Such an upward flow formation can be observed in the Urengoy field. To illustrate this process, data from “ultra-deep” wells within a group of fields called the Greater Urengoy Area were used. The Tyumen (SG-6) and En-Yakha (SG-7) wells were included, which are drilled to 7502 m and 8250 m, respectively. Well SG-6 is located in the center of the Koltogor-Urengoy rift, which is 60 km east of Urengoy. Well SG-7 is between the Pestsovoye and Yen-Yakha fields. According to the standard scheme of oil and gas generation based on the vitrinite reflectance, the gas zone in this region begins at 4.3 km (Fig. 1a). At a greater depth, the proportion of methane in the gas increases (Fig. 1b, Well SG-7). The gas content in the pore space reaches the highest values in the range of 4.5–6.5 km, where it exceeds 50 cm3/kg (Well SG-738). Isotopically light methane with δ13CCH4 from −45 to −75 pointing to oil component destruction is observed at a depth of 5.5–8 km (Well SG-741). According to mud logging data, gas liberation occurs in a large depth interval with a maximum value at 5.7–6.0 km (Fig. 1c, Well SG-639). Hydraulically induced microfractures have been observed in Well SG-642 with a maximum amount in the interval of 5100–5650 m. Core samples from a depth of 5663–5685 m in Well SG-7 exhibit horizontal microfractures with an aperture of approximately 5 micrometers. Based on these data, the upward flow is apparently generated at a depth of 5–6 km.
Evidence for upward flow in the Urengoy region. (a) Vitrinite reflectance and the corresponding zones of hydrocarbon fluid generation. (b) Methane molar fraction in the pore-space gas (SG-7)38. (c) Gas escape peaks on mud logs (SG-6)39. (d) Pressure coefficient Kp of the northern Western Siberia fields40. Kp values (circles) up to the Upper Jurassic–Lower Cretaceous regional seal (3 to 4 km) fall into the fracturing pressure range of 1.6–2.1, which indicates migration processes.

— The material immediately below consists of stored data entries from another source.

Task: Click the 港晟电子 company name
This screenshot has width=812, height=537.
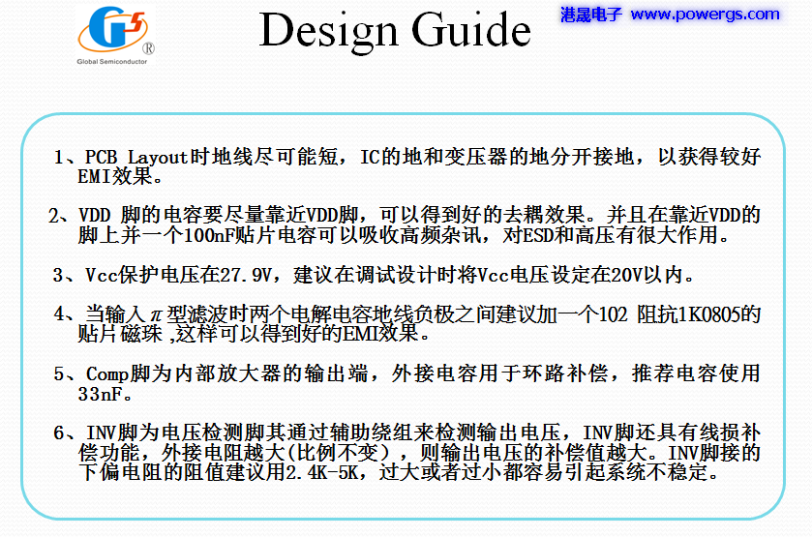Action: point(592,15)
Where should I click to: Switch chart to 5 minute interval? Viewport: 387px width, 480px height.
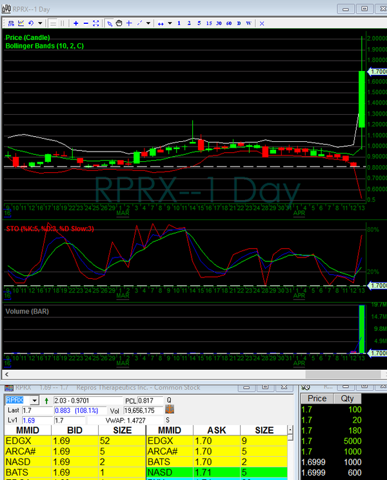[199, 23]
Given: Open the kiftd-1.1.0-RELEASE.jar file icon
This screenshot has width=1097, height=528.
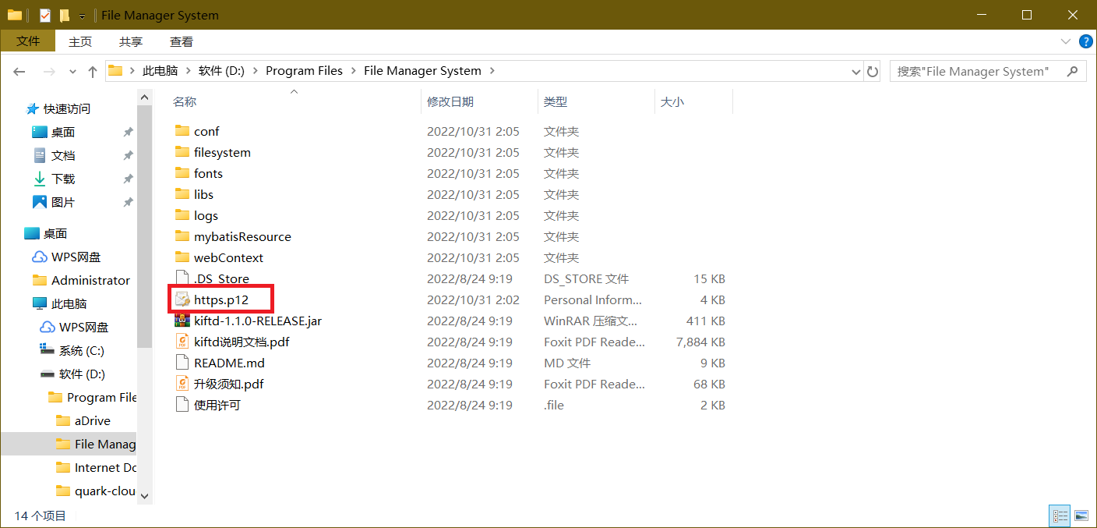Looking at the screenshot, I should pyautogui.click(x=182, y=321).
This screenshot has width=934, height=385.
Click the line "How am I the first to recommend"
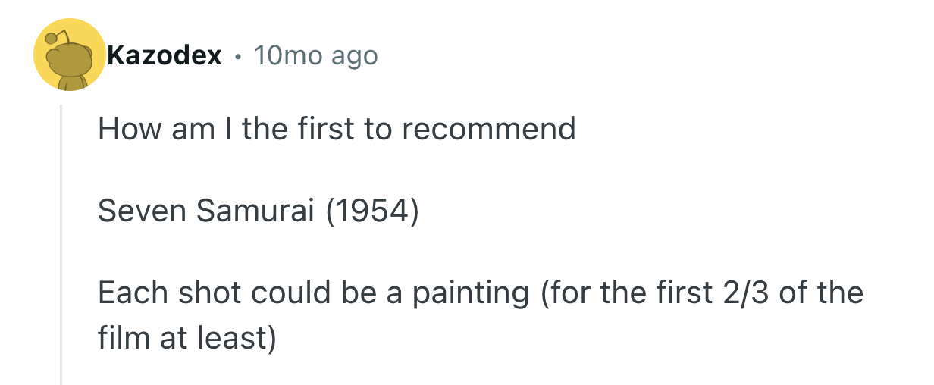pos(337,129)
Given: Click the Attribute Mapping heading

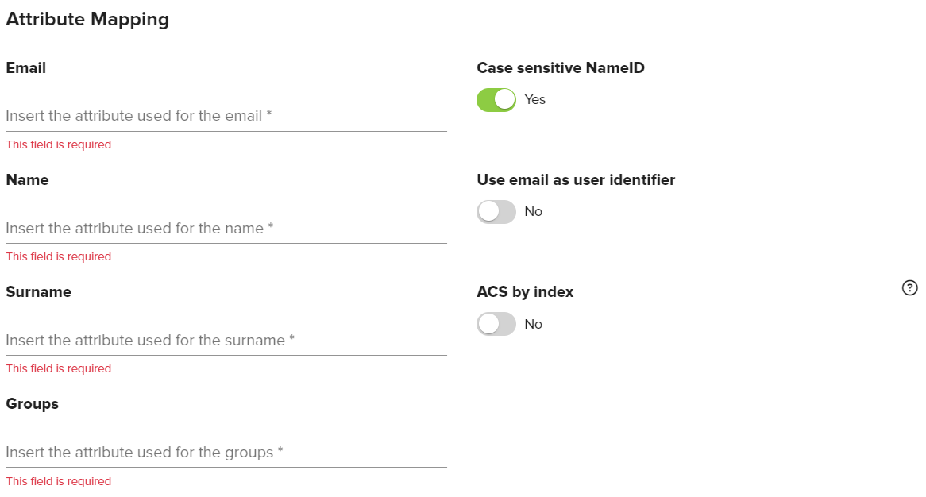Looking at the screenshot, I should point(87,19).
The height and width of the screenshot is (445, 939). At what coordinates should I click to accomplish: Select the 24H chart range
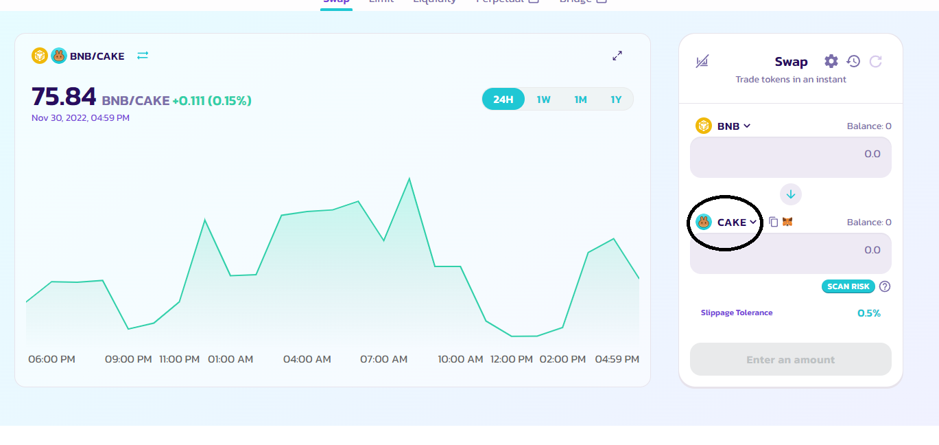point(503,100)
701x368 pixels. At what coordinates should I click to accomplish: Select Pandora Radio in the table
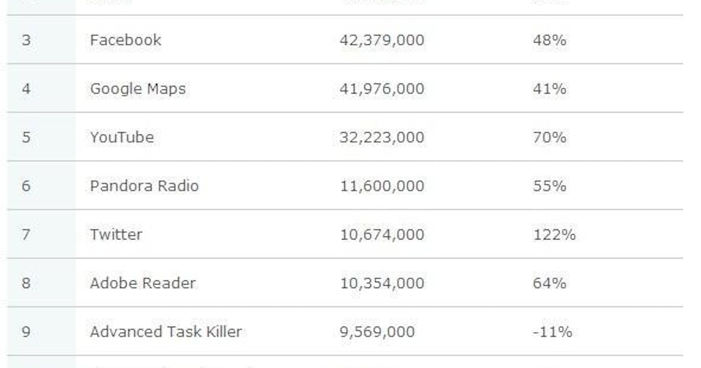point(144,186)
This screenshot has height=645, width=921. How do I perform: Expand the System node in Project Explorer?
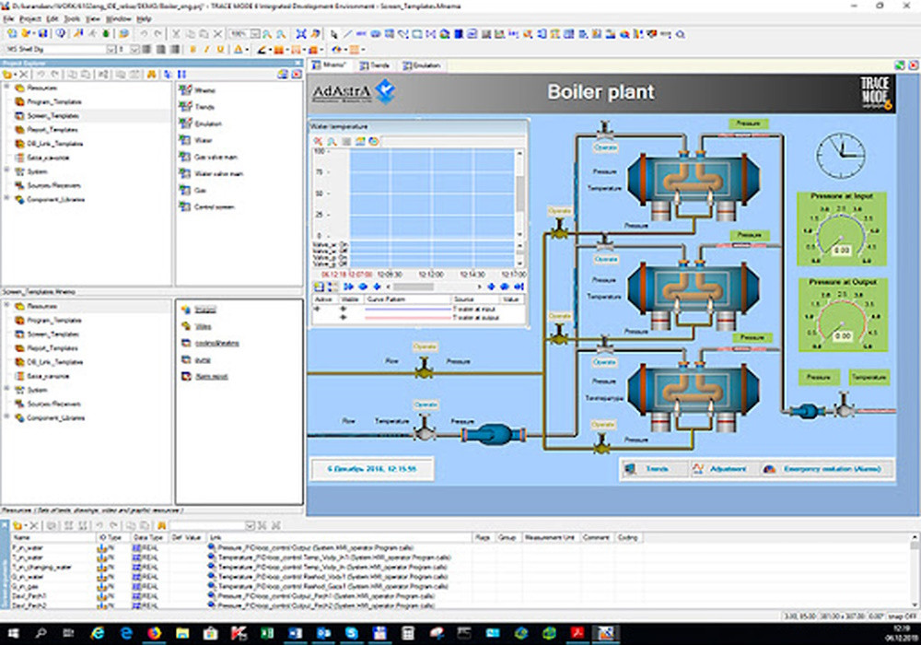[6, 170]
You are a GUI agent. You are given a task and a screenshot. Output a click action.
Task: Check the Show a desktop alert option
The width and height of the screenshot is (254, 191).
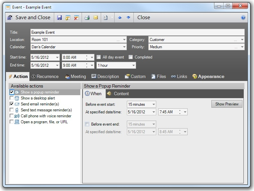pos(12,98)
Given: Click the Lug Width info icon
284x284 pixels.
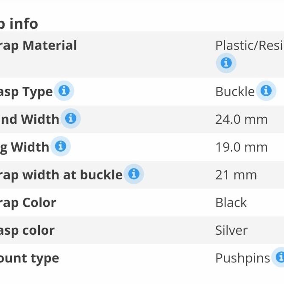Looking at the screenshot, I should [61, 147].
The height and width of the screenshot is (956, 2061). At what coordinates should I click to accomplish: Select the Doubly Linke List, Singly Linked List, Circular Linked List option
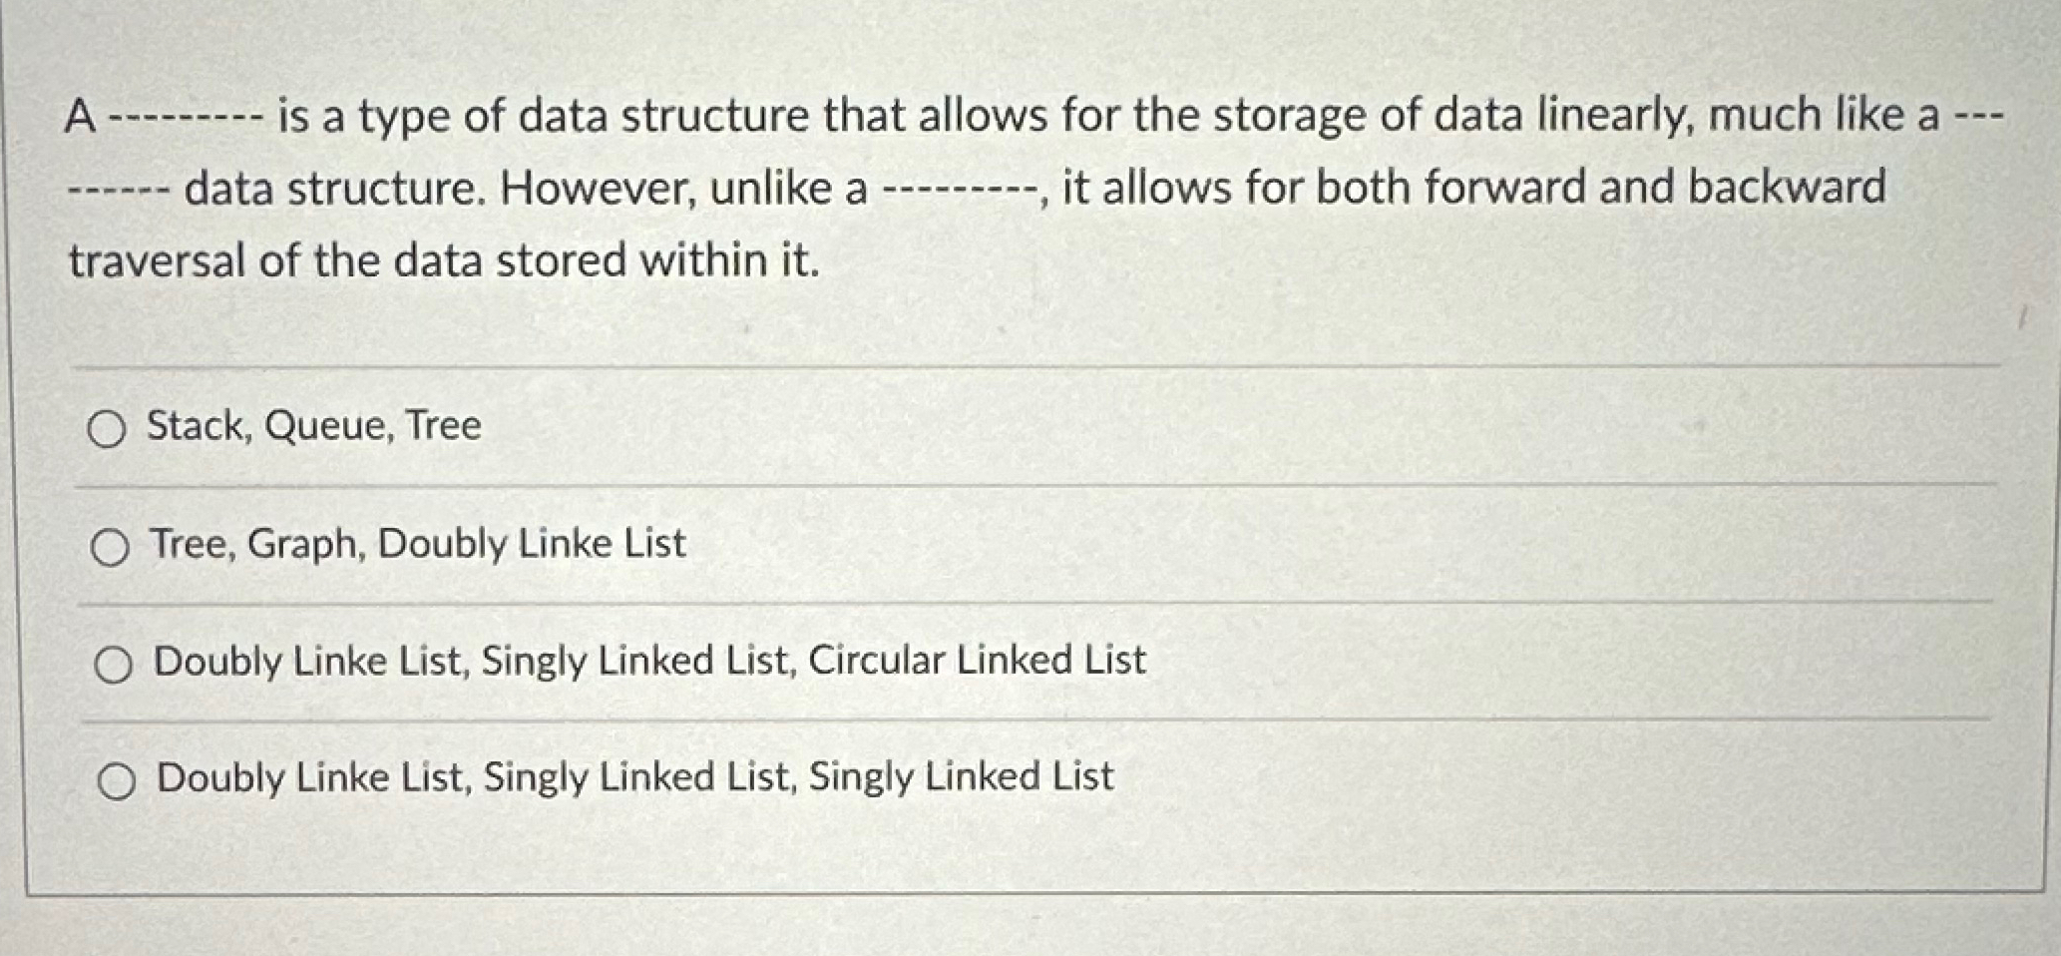113,663
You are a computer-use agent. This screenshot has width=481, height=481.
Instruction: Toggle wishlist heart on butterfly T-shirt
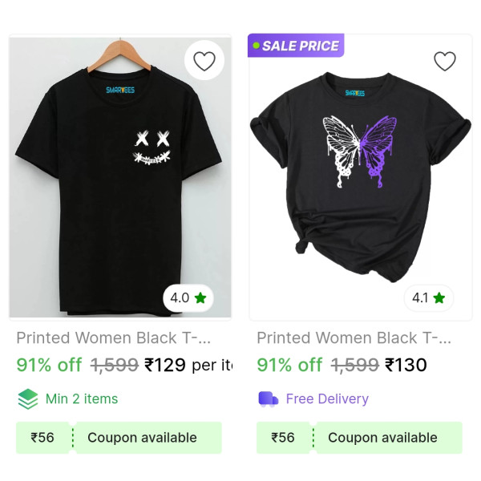(444, 61)
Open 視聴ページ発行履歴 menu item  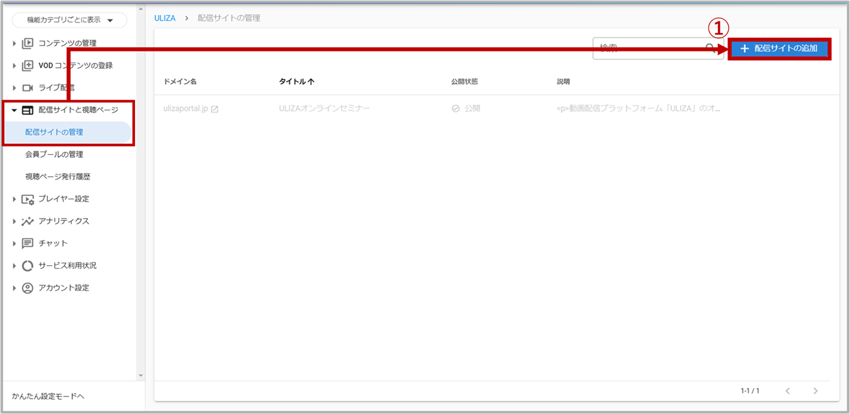pos(58,177)
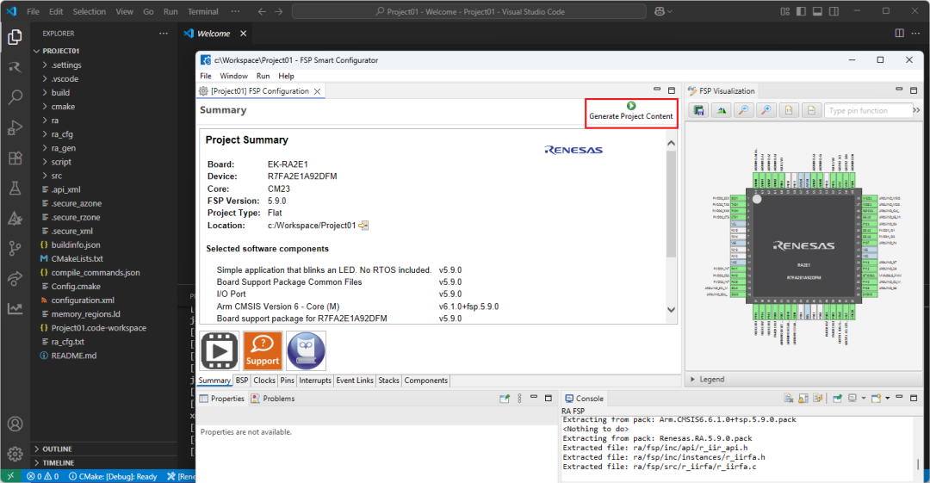Click the Type pin function field
Screen dimensions: 930x483
click(x=868, y=110)
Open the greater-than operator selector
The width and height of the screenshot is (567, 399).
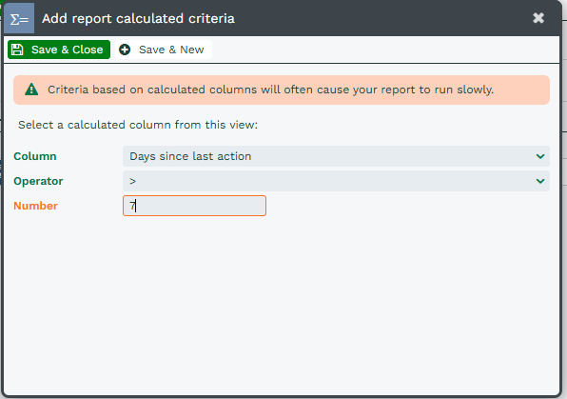click(336, 181)
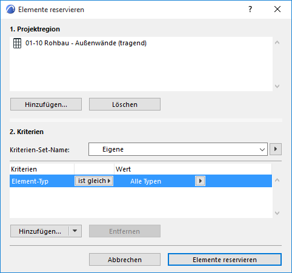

High-pressure gases dissolve oil components at the flow generation moment and during the upward migration through rocks (for example, through the Bazhenov formation) with a high content of liquid hydrocarbons previously generated. The upward flow transfers the high pressure from deeper to shallower formations (see example in ref. 43). Thus, in a large interval up to the regionally extended Upper Jurassic–Lower Cretaceous seal (located at a depth of 3–4 km) at a pressure coefficient Kp, the pore pressure-hydrostatic pressure ratio remains high40, i.e., 1.6–2.1 (see Fig. 1d). This value is exactly within the range at which fractures appear and thus provides the possibility for migration. When sufficient energy is accumulated, the fluid breaks through the confining rocks and enters overlying reservoirs.
Thus, all these data indicate that the generation of secondary destruction gases leads to the formation of an upward flow capable of transferring oil components to shallower depths. In Urengoy, there is evidence that flow generation occurs at a depth of 5–6 km.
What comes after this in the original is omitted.